Intervention de Michel Castellani

Séance en hémicycle du mardi 16 janvier 2024 à 21h30
Position de la france sur les accords de libre-échange

Photo issue du site de l'Assemblée nationale ou de WikipediaMichel Castellani :

Dans cet hémicycle, nous sommes régulièrement saisis des questions commerciales au niveau européen. Ce fut le cas, récemment, au sujet des accords avec la Nouvelle-Zélande et avec le Mercosur. Dans les deux cas, mon groupe a rejeté une ratification en l'état de ces traités.

Le modèle économique dominant nous pousse à supposer que toute entrave au marché est une perte pour la prospérité de nos sociétés. La théorie économique a évolué au fil du temps, passant de l'apologie du protectionnisme à celle de l'ouverture ; mais dans le concret, les choses sont toujours plus compliquées que les théories.

C'est pourquoi je souhaite revenir – sans donner de leçons à personne – sur les conditions dans lesquelles ces accords devraient être négociés, ratifiés et mis en œuvre.

D'abord, les conséquences économiques, sociales et environnementales du libre-échange semblent clairement sous-estimées. La doxa européenne met régulièrement en avant le bénéfice que ces accords apporteront aux consommateurs. Or, si ces ouvertures permettent de créer de nouveaux débouchés significatifs, elles fragilisent également les producteurs européens. Bien souvent, il s'agit de soutenir un secteur d'activité au détriment d'un autre, alors que c'est justement le rôle du marché européen de nous offrir une économie indépendante grâce à la diversité des économies nationales. Nous ne pouvons survivre en étant une Europe entièrement agricole et sans industrie, ou une Europe industrialisée sans souveraineté alimentaire.

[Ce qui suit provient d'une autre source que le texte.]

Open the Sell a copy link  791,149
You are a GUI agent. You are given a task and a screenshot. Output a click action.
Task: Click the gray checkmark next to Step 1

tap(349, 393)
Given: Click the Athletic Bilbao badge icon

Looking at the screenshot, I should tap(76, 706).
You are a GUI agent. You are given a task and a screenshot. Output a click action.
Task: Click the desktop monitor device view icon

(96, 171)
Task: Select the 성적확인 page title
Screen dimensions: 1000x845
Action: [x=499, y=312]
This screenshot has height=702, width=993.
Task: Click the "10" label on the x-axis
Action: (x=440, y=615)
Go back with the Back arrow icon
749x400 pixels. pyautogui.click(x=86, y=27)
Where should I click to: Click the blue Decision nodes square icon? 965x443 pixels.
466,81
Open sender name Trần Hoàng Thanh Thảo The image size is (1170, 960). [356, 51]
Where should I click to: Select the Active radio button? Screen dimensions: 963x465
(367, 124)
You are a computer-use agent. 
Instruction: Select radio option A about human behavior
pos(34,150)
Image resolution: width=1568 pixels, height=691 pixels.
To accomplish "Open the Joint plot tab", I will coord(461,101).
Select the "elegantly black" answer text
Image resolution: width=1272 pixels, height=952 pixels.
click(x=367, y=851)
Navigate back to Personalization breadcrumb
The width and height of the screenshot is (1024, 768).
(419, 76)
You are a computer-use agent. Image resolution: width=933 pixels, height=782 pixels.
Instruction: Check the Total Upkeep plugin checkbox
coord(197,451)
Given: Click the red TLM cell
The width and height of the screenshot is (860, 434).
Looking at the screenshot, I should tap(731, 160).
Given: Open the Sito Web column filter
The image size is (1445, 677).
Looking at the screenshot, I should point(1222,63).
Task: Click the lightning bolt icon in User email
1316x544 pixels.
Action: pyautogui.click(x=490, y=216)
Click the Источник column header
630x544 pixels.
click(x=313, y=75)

De même, l'Europe doit tenir compte des externalités négatives du libre-échange. Des aides doivent soutenir les petites exploitations et les très petites entreprises (TPE), les cultures bio et les fabrications en circuit court. Dire que le secteur agroalimentaire devrait voir ses exportations augmenter d'un certain nombre de milliards d'euros, sans préciser le mode de production, n'a pas de sens en soi.

Il y a des équilibres à trouver. Certes, tirer les prix vers le bas aide le consommateur, mais cela contribue à déstabiliser les cours des matières premières et à mettre en tension les TPE-PME. Ces accords constituent souvent des occasions manquées d'introduire des normes sociales, environnementales et sanitaires plus contraignantes dans les modes de production de nos partenaires.

Un autre enjeu est de défendre les appellations protégées de nos produits. C'est un gage de qualité pour les consommateurs et une valorisation du savoir-faire local de nos artisans ; il s'agit également d'améliorer la traçabilité des produits. Les dispositions de ces accords ne pourront être source de bénéfices communs qu'à condition d'être contraignantes.

Le respect de l'accord de Paris doit être la première condition de ces accords de libre-échange. S'ils sont économiquement intéressants, c'est parce que le prix du marché n'intègre pas les externalités négatives liées au climat. Vendre au rabais des produits conçus de l'autre côté de la planète, sans que le prix final ne tienne compte des conditions de fabrication et des émissions du transport, constitue un mirage statistique et une appréciation de court terme.

Ce fut une erreur de définir la politique commerciale commune comme une compétence exclusive de l'Union dans le traité de Lisbonne. Les accords de libre-échange doivent redevenir une compétence partagée et les parlements nationaux doivent pouvoir se prononcer expressément sur ces sujets.

En effet, la théorie économique à laquelle adhère la Commission européenne tient peu compte des intérêts particuliers des États. C'est un débat que l'on retrouve dans la littérature économique : l'économiste Friedrich List le disait déjà au XIXe siècle à propos du libéralisme.

En laissant tout pouvoir à l'UE, ces négociations commerciales renforcent la démagogie populiste, car les populations se sentent non seulement flouées, mais aussi ignorées.

Autre aspect notable, baisser les droits de douane signifie réduire les recettes de l'Union européenne. Ces pertes ne peuvent être compensées que par une augmentation des contributions des États, notamment par une hausse du prélèvement sur recettes dans chaque loi de finances. Soutenir les exportations pour, in fine, affecter davantage de nos ressources à l'UE peut paraître paradoxal – et le mot est gentil.

Enfin, la souveraineté de l'UE n'est pas aujourd'hui mise à mal par le manque de poulets aux hormones ou par le prix du maïs. Notre talon d'Achille, ce sont les énergies fossiles et les minerais rares. Or, les accords de libre-échange sont inefficaces dans ce domaine-là.

En conclusion, les enjeux économiques vitaux résident bien davantage dans la réindustrialisation et dans l'accès aux matériaux critiques que dans de nouveaux accords commerciaux.